まずは、どのような場合に要介護4と認定されるのかを確認しておきましょう。

要介護4は自力での日常生活が難しい状態

要介護4とは、日常生活のほとんどに介助を必要とする状態です。入浴や食事、排泄など、これまでは当たり前のようにできていたことでも、自力で行うことが難しくなります。

歩行や立ち上がり、座った姿勢の維持など、日常生活のなかで必ず起こる動作も、自力では難しいでしょう。

厚生労働省では、要介護状態を「身体上または精神上の障害があるために、入浴や食事、排泄などの日常生活で常時介護を要する状態であり、厚生労働省令で定める区分(要介護状態区分)のいずれかに該当する場合」と定義しています。

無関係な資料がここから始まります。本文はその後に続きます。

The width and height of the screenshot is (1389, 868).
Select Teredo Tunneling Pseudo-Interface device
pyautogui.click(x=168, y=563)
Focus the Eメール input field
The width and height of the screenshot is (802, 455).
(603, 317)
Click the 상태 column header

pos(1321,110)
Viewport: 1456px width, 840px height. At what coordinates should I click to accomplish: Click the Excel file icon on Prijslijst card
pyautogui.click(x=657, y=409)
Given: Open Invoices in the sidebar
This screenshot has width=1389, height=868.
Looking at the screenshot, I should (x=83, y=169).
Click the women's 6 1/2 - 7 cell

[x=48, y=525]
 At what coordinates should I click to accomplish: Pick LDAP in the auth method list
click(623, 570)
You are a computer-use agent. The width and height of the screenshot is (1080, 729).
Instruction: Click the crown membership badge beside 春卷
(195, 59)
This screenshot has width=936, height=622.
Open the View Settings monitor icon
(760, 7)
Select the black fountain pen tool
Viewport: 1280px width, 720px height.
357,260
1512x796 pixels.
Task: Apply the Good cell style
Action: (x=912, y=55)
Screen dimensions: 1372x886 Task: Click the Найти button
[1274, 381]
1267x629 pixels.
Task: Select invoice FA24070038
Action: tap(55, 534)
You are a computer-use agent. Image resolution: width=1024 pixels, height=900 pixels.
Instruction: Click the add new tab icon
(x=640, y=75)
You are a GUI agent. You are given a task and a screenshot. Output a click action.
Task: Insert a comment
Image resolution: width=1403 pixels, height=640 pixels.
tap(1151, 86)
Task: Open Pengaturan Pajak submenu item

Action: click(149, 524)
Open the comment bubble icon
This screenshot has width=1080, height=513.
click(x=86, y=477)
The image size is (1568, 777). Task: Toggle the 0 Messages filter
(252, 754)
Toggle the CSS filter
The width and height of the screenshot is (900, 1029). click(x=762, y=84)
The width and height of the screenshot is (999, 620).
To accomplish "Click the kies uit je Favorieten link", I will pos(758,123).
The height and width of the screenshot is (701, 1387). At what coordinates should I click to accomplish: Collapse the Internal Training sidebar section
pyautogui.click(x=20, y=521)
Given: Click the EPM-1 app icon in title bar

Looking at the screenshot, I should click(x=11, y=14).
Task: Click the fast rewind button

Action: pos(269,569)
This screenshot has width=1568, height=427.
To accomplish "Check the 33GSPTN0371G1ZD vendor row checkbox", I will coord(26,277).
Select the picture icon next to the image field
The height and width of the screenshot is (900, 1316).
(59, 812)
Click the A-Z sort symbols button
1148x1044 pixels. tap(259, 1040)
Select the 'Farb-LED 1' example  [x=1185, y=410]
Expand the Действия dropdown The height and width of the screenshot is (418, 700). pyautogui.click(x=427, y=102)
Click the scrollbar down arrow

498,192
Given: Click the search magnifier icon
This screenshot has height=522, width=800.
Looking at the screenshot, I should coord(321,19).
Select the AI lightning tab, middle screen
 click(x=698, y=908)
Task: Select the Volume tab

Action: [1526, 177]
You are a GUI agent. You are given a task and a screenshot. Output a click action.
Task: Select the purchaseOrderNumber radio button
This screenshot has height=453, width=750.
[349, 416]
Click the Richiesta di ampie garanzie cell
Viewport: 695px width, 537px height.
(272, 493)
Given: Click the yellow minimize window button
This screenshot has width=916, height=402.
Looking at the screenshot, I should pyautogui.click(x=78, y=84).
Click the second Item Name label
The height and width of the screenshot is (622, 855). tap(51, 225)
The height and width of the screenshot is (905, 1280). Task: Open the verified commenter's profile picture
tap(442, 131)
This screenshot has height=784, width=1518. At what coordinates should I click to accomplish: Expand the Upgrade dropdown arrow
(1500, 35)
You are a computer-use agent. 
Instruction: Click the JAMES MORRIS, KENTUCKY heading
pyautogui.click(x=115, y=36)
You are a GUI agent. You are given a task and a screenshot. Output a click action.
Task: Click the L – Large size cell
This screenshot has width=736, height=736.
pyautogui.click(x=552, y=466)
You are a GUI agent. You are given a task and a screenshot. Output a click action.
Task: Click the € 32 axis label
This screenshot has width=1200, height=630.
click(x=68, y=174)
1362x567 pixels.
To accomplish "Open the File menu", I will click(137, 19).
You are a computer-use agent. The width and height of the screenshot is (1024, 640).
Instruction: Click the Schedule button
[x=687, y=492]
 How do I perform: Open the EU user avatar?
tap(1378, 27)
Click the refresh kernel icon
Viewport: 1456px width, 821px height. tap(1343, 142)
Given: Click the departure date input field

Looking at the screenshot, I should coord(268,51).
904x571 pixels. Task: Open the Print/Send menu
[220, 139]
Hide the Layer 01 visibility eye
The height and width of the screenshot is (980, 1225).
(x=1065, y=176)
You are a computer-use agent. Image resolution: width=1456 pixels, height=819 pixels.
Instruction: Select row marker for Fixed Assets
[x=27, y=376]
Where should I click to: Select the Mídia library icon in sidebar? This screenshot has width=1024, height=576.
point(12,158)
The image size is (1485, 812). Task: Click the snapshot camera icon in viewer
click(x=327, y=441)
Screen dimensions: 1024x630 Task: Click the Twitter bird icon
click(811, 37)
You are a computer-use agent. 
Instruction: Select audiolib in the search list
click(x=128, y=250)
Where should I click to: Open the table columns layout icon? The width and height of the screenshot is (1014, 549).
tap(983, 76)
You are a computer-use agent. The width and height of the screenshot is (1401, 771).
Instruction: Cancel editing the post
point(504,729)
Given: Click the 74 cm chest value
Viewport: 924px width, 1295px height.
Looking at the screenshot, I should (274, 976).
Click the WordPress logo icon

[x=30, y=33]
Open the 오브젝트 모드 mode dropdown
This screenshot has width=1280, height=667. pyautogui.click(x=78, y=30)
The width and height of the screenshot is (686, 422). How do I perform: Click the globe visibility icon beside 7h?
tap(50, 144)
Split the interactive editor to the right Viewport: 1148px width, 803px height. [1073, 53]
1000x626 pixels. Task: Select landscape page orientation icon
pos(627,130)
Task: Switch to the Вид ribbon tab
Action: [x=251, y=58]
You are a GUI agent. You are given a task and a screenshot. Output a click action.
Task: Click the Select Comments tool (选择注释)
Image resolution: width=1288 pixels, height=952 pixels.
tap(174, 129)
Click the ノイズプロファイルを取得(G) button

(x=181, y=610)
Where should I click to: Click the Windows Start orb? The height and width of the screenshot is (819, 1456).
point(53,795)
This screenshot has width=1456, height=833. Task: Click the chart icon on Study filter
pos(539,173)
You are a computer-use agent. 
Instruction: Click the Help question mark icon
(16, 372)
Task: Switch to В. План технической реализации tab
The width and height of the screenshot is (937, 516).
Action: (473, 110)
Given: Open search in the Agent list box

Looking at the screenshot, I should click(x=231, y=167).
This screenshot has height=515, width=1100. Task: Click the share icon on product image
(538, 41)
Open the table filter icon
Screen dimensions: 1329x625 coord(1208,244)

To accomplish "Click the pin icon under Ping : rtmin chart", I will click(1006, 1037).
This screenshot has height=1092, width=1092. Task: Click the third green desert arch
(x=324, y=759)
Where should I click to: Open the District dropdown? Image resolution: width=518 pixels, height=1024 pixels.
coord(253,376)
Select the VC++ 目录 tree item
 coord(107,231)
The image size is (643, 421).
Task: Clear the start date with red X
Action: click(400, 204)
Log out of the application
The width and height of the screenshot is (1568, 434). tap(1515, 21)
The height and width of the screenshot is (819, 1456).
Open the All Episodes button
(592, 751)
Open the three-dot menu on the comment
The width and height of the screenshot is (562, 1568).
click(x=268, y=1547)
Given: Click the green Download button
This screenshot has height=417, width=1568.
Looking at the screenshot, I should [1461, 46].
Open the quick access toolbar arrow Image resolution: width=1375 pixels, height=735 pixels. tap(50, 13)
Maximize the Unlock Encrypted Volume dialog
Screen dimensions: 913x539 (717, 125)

要介護4では、理解力や思考力の低下、徘徊や誤食、妄想といった認知症の周辺症状も見受けられるようになります。

要介護4の認定基準

要介護認定の段階を判定する際には、厚生労働省が定めている「要介護認定等基準時間」を用います。要介護認定等基準時間とは、介護にかかる手間を時間であらわしたもので、7段階(「自立」を合わせると8段階)に区分されます。

以下の表によると、要介護4の要介護認定等基準時間は90分以上110分未満です。

分類

要介護認定等基準時間の範囲

要支援1

25分以上32分未満、またはこれに相当する状態

要支援2

要介護1

32分以上50分未満、またはこれに相当する状態

要介護2

50分以上70分未満、またはこれに相当する状態

要介護3

70分以上90分未満、またはこれに相当する状態

要介護4

90分以上110分未満、またはこれに相当する状態

要介護5

110分以上、またはこれに相当する状態

出典:厚生労働省 要介護認定はどのように行われるか
ただし、要介護認定は介護にかかる時間だけではなく、認知症の進行具合や日常生活の自立状態なども含め、多面的に判断されます。

要介護4になる原因

厚生労働省による令和4年の「国民生活基礎調査」によると、脳卒中や骨折・転倒、認知症といった原因が上位を占めています。

ほかにも、神経変性疾患のパーキンソン病や、加齢によって引き起こされる全身の機能低下なども要介護4になる原因です。

要介護4と認知症の関係

要介護4の状態になると、身体機能だけではなく、認知機能も低下しやすくなります。
認知症の進行程度の判断基準として使われるのが「日常生活自立度」です。

認知症高齢者の日常生活自立度は9段階(Ⅰ・Ⅱ・Ⅱa・Ⅱb・Ⅲ・Ⅲa・Ⅲb・Ⅳ・M)にランク分けされており、数字が大きくなるほど自立した日常生活が困難であると判定されます。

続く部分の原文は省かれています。